If you wanted to assert that safe, quality cars would be built w/o any regulations, you should have asserted that, instead of "no one forced you to buy a car". So, why would safe, quality cars be built without regulations, given that back when we didn't have regulations, the automakers didn't build safe cars? Has something changed? barfo
hell, even when a car company back in the day HAD built their cars with safety in mind (Volvos of the 50's and 60's), American cars didn't change their product at all. Saab and Volvo were one of the earliest cars to have seat belts mandatory, but the US didn't make it law until 68. Damn those regulations! (ooh, I know..seat belts bad!) When Japanese cars came over to the US and got better gas mileage, outside of a few cars, Americas response was MORE HORSE POWER!!!!!! just imagine how awesome our cars would've been had the government not put the regulations on them back then! They would've been getting 40 MPG and been as safe as they are now!
It's this thing called "technology". Heard of it? Semi conductors? Integrated circuits? Ring a bell? Are you SERIOUSLY trying to compare the safety of cars of today to the 60's and making the assumption that regulations are the reason things have gotten better? REALLY? SERIOUSLY?

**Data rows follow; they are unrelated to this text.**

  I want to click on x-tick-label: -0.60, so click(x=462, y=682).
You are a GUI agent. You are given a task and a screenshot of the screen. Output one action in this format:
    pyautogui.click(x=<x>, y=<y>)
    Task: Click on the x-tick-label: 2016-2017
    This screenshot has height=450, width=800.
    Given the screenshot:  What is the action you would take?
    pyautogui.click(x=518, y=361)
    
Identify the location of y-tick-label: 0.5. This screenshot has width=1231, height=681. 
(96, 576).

Do you think anti-lock breaks, or traction control do? And actually, yes, the seatbelts of today do require semiconductors. Nice example.
you seem to be missing a point here. All these new technologies and what not..WHY THE FUCK DID THEY NEED THEM? because of regulations. It wasn't like GM thought "hm...our trucks blow up when you hit them on the side..lets fix them all on our own!" or Ford went "you know, the Pinto blows up when you are hit in the back. It's a shame all these technologies we have sitting around aren't being used" You seem to be arguing that it's the advancements in production (that apparently manifested on their own) that have improved cars, and not the car companies having to improve their cars to meet standards and regulations.

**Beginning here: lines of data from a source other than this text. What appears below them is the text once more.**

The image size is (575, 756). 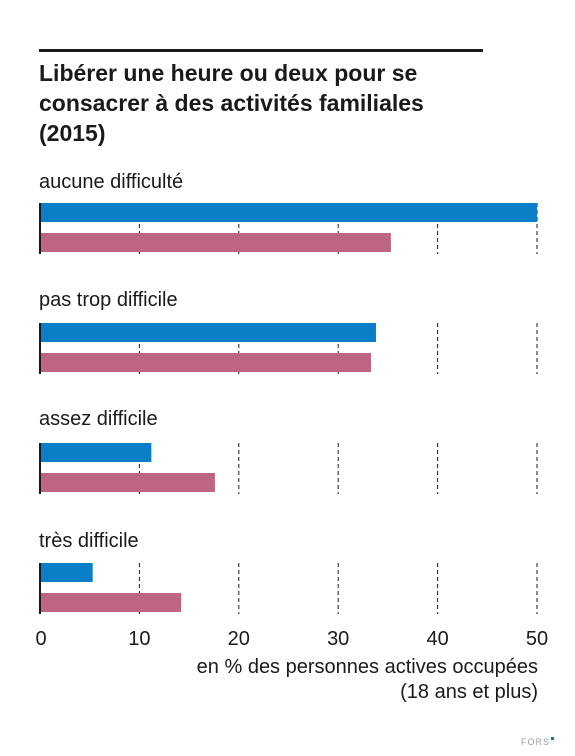 I want to click on brand-logo: FORS, so click(x=538, y=742).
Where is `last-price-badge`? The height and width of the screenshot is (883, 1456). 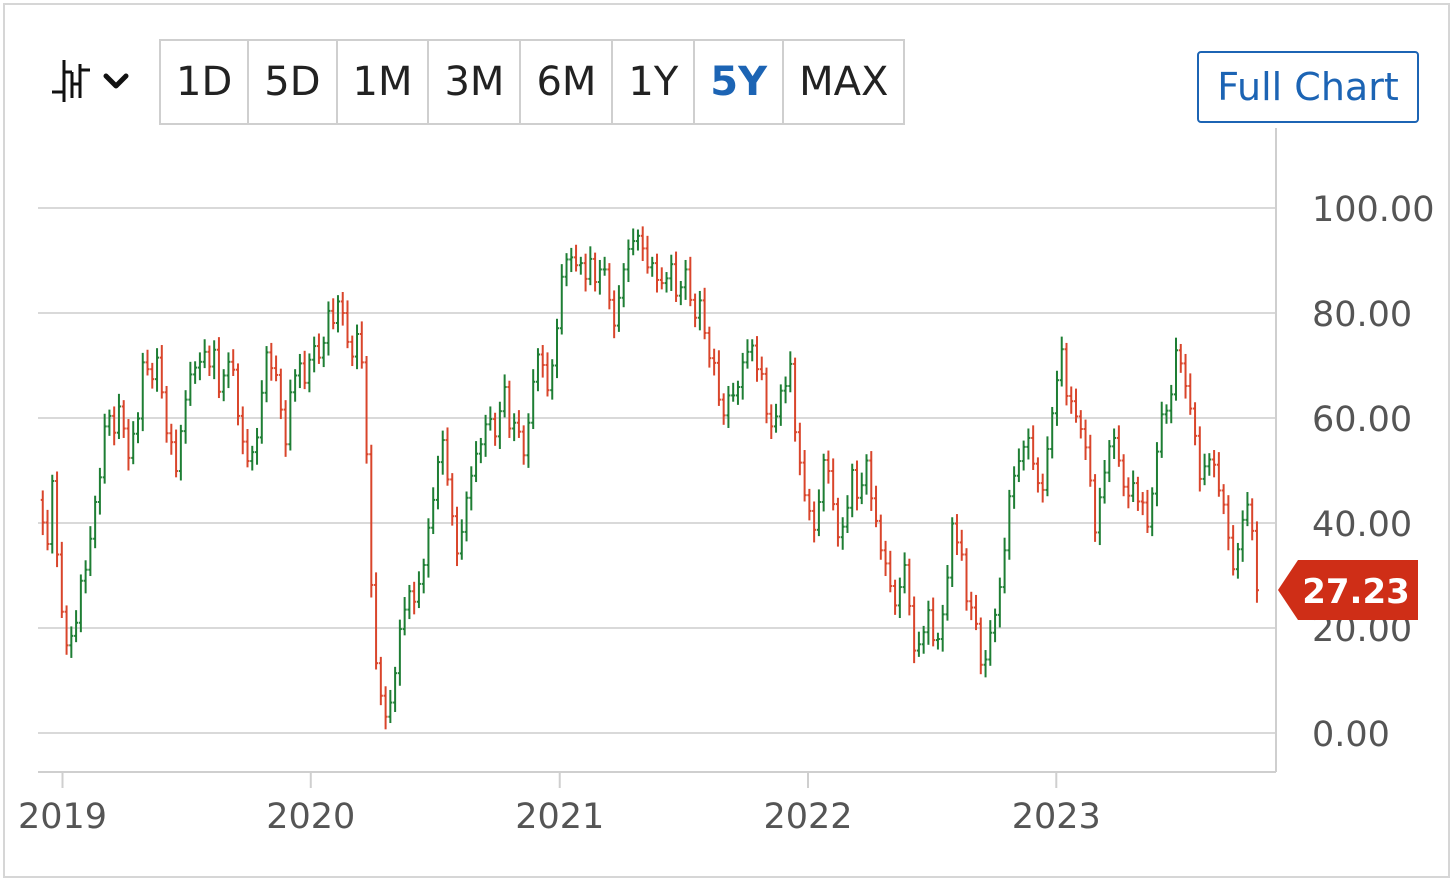
last-price-badge is located at coordinates (1348, 590).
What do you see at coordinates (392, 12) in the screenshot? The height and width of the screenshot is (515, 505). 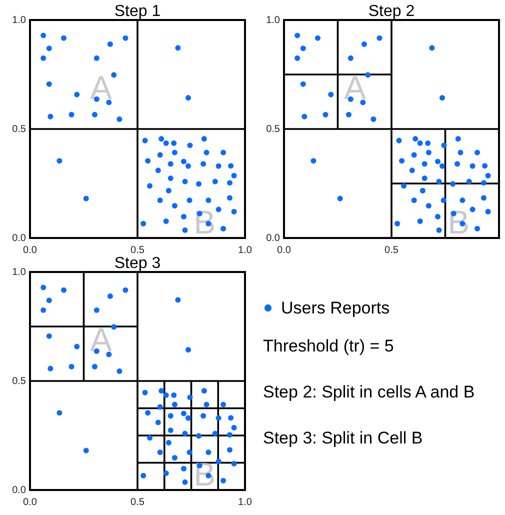 I see `chart-title: Step 2` at bounding box center [392, 12].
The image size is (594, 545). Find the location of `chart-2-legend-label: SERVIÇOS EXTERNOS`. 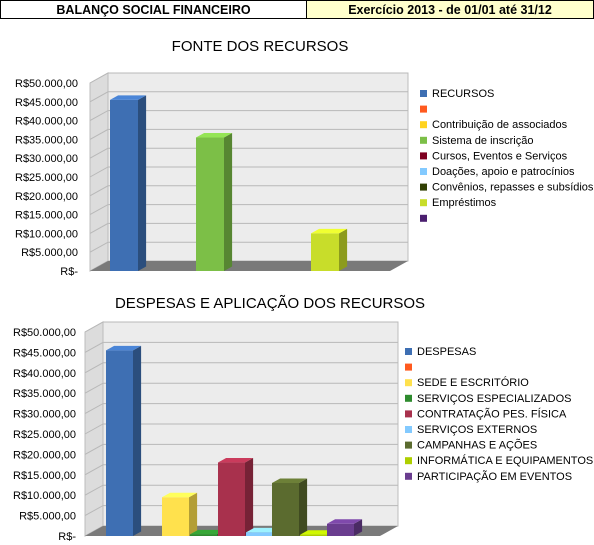

chart-2-legend-label: SERVIÇOS EXTERNOS is located at coordinates (477, 430).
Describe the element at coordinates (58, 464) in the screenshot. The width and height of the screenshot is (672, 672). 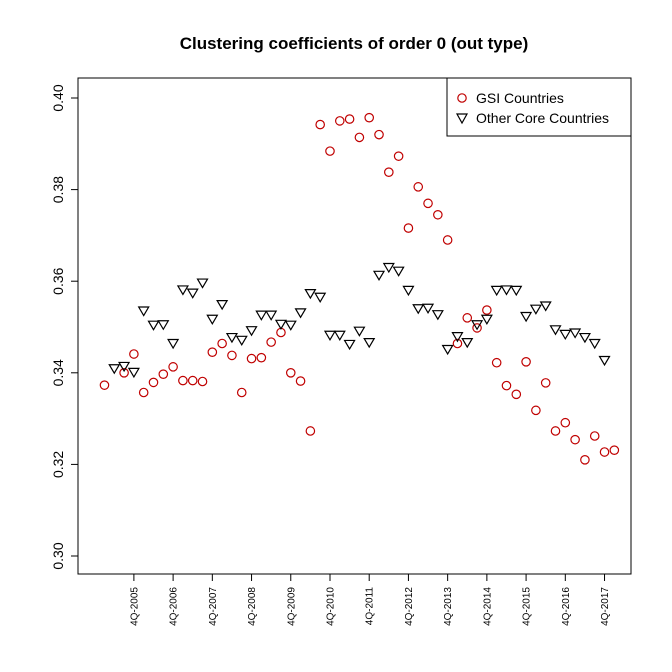
I see `y-tick-label: 0.32` at that location.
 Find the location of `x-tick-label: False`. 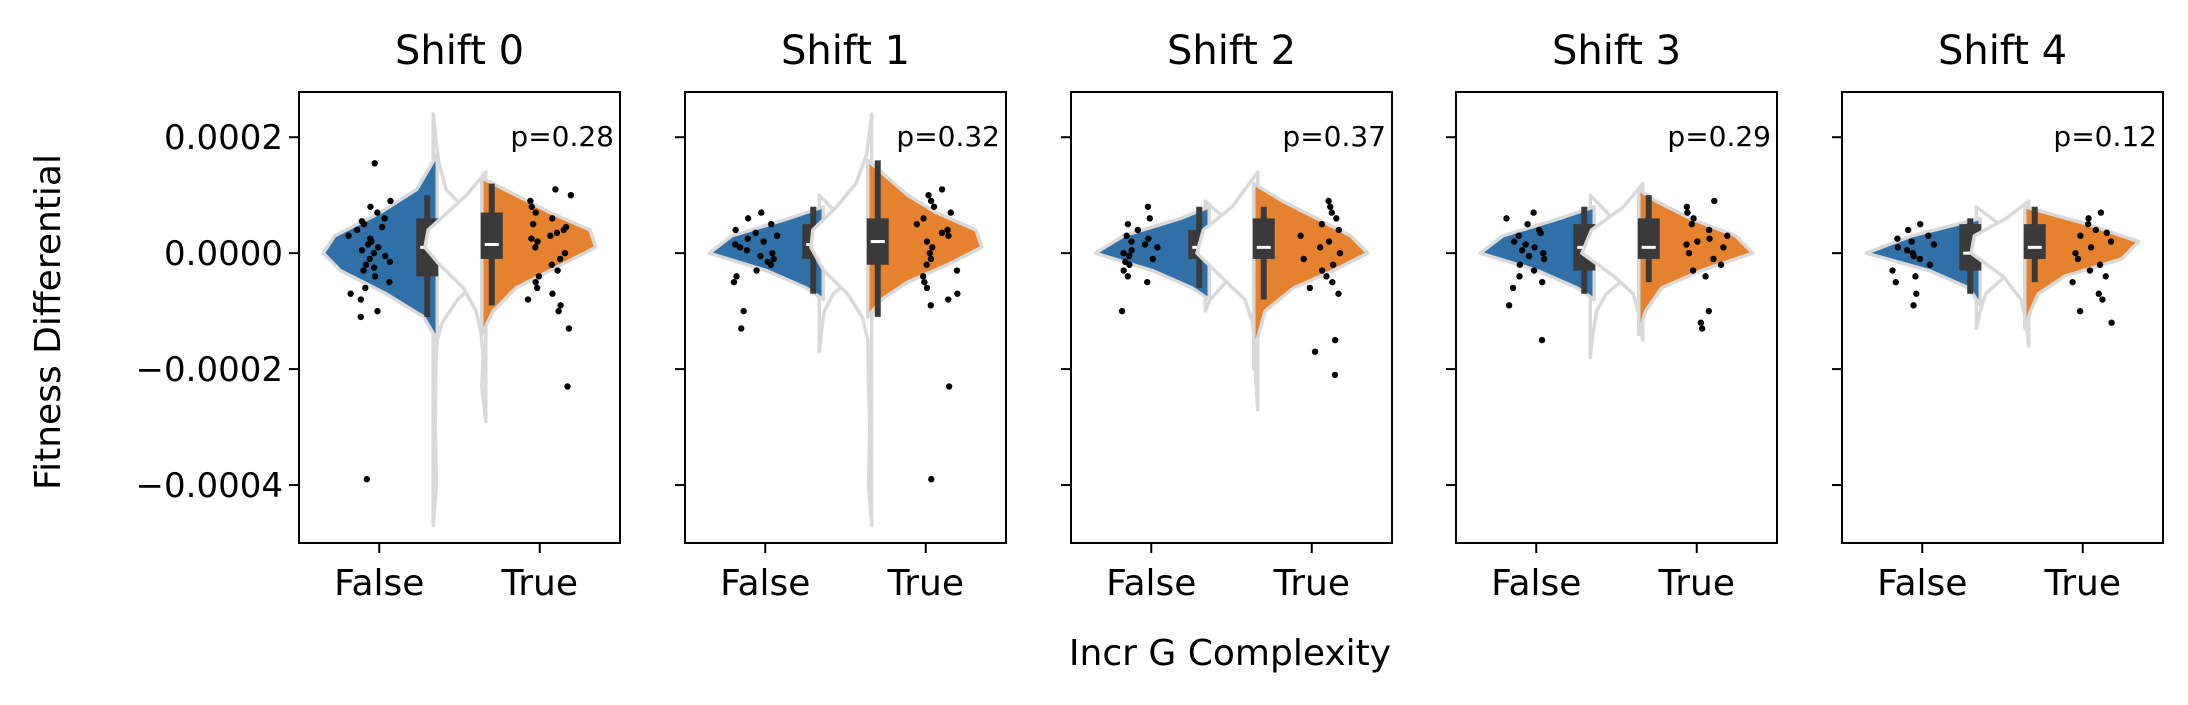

Really? People don't want to buy the safer car of various options? That seems like a pretty ridiculous argument to start, but be my guest. Clearly, it is actually you, that is missing the point.
Ford knew the Pinto gas tank was subject to rupture, but they didn't want to spend the $100 or whatever it was to make it safer. You'd have us believe that customers liked it that way? No, customers just didn't know about it. barfo
its an equation if (estimated number of failures) x (estimated monetary settlement per failure) < (total cost of a recall) , then they dont do one thank you chuck palahniuk
The owners found out about it the hard way, by blowing up. I'm not sure when or how the government found out. Only later was it revealed that Ford knew it all along. The point being that the car company did not just 'do the right thing', as you'd like to believe. They just 'did the wrong thing', because they could make a little more profit that way. barfo
people wanted to buy the chevrolet pickup, and chevrolet knew it was dangerous. people wanted to buy the mustang yet it wasn't safe. If people aren't TOLD about it, how will they know about it? And if car companies didn't have to tell us or make their cars safe, they wouldn't. I could understand if you thought FROM THIS POINT FORWARD cars could self regulate. I just disagree. They'd be making cars w/more HP, more gaudy and not safer.

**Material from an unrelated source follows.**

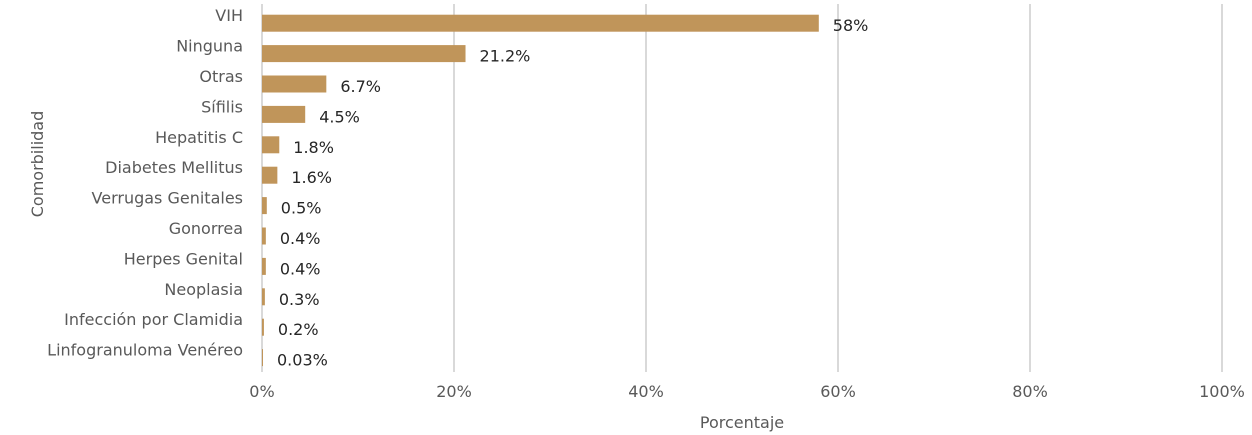 The image size is (1252, 435). I want to click on x-tick-label: 40%, so click(646, 392).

That doesn't make the point you think it does. maybe the government found out, and thought "if you're going to use our highways, you need to have certain safety regulations". If the government didn't have a set of regulations out there (for car safety lets say), the car companies figured out how much it would cost them to shut people up. Obviously the pinto (and mustang for a year or two) having gas tank issues didn't kill the company. Just as having regulations (or standards) that they have to meet doesn't kill the company either.